If Major League Baseball ever thrives in the Tampa Bay region with a stadium regularly full of fans, that will come as a surprise to the people who run the sport.
Thursday, Tampa Bay Rays owner Stuart Sternberg told the Hillsborough County Commission just what MLB thinks of this area's ability to support baseball.
"MLB at this point doesn't believe anymore in the Tampa Bay area. They don't care if it's Tampa or St. Pete or Clearwater," said Sternberg.
Later in the day, Major League Baseball confirmed that feeling. They released a statement that read in part:
"The Commissioner has had conversations with Stuart Sternberg and is disappointed with the current situation in the Tampa Bay market. The status quo is simply not sustainable."
This comes as no surprise to St. Petersburg Mayor Bill Foster.
"I appreciate Mr. Sternberg's candor, especially answering that question because he finally shared publicly what he has been sharing with me in confidence over the last couple of years," Foster said.
Foster says the statement should serve as a wake up call for area baseball fans and suggested the only thing that has kept the team here is that much discussed lease with the city of St. Pete that runs out in 2027.
That said, he thinks any regional look at a new stadium should include a site in Pinellas County, not just Hillsborough County.
Ryan Neubauer doesn't share that view.
He is the executive director of Build it Downtown Tampa, a group determined to get a new stadium for the Rays in Tampa.
"This is the center of the region, you have the critical mass that downtown Tampa has that any sports team can feed off of," Neubauer said.
And while both men differ on where a new Rays stadium should sit, they agree on one thing: Major League Baseball has it wrong, this is an area fit to support baseball.
"This is bigger than all of us, we must be able to demonstrate as a region that we can support Major League Baseball wherever located in Tampa Bay," said Foster.
"We've got to give them a reason to believe," said Neubauer.

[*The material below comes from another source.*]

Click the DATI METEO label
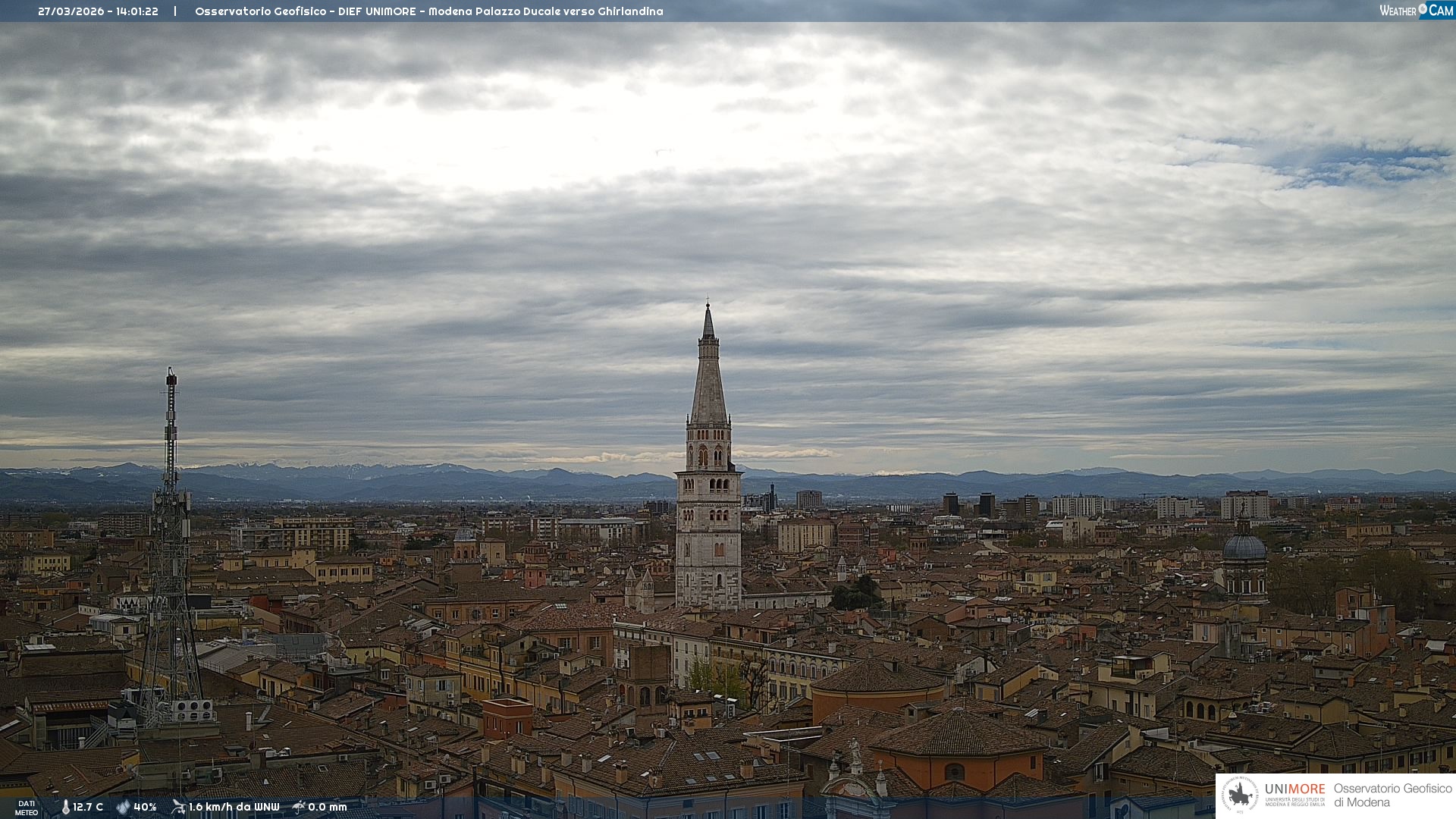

Stu Sternberg says he was "deflated" when the team began winning on the field, but off the field, no one would talk about the issues involving Tropicana Field.
"Because what do we do now? We are winning baseball games and it was crickets out there as far as business leaders and people in that specific area, in support of the stadium," said Sternberg.
Sternberg and his top executives came to Hillsborough County Commission on Thursday. They couldn't talk about possible locations for a new stadium or even really get into whether Hillsborough County is the right place for the Rays. The team's contract with St. Petersburg won't allow those kinds of discussions.
Instead, the Rays talked about the challenges they face, like where the stadium currently is.
Mark Kalt, senior VP with the Rays said, "Less than a one quarter of the area's population is within a 30-minute drive to Tropicana Field. We have only 650,000 people within a 30-minute drive of the Trop…We want to get into this discussion. We want to engage the region to solve this problem. To find out where is the best place for a ballpark, to establish this franchise, reestablish it."
The team told commissioners, one third of Rays fans live in Hillsborough County. One quarter live in Pinellas. The rest are from the other seven-county area.
Sternberg said he was stunned when he got resistance from leaders in St. Petersburg about exploring other locations.
"We do need some cooperation. And a body of water shouldn't be the defining point. It should be about the people. What's best for the community."
The team's attendance last year was around 19,000 a game -- a far cry from the 30,000 league average.
Sternberg says he's heard from Major League Baseball many times. He knows they can shut down this team tomorrow if they wanted to.
He says MLB has lost faith in Tampa Bay being a viable market for baseball.
"They say, 'How much more evidence do we need that it's not going to work there, Stu?'"
Kalt said the next stadium has to be the right fit.
"We don't have the luxury of getting this wrong. At the end of the day, a baseball team is a retail business. You need to locate in a place where your customers can get to you quickly, easily and efficiently."
Commissioner Ken Hagan says now more than ever, he feels Hillsborough County and Tampa is the right place for baseball.
"Absolutely no doubt. And the demographics back it up. The people and the business leaders are in this area. It'll be what's best for the team."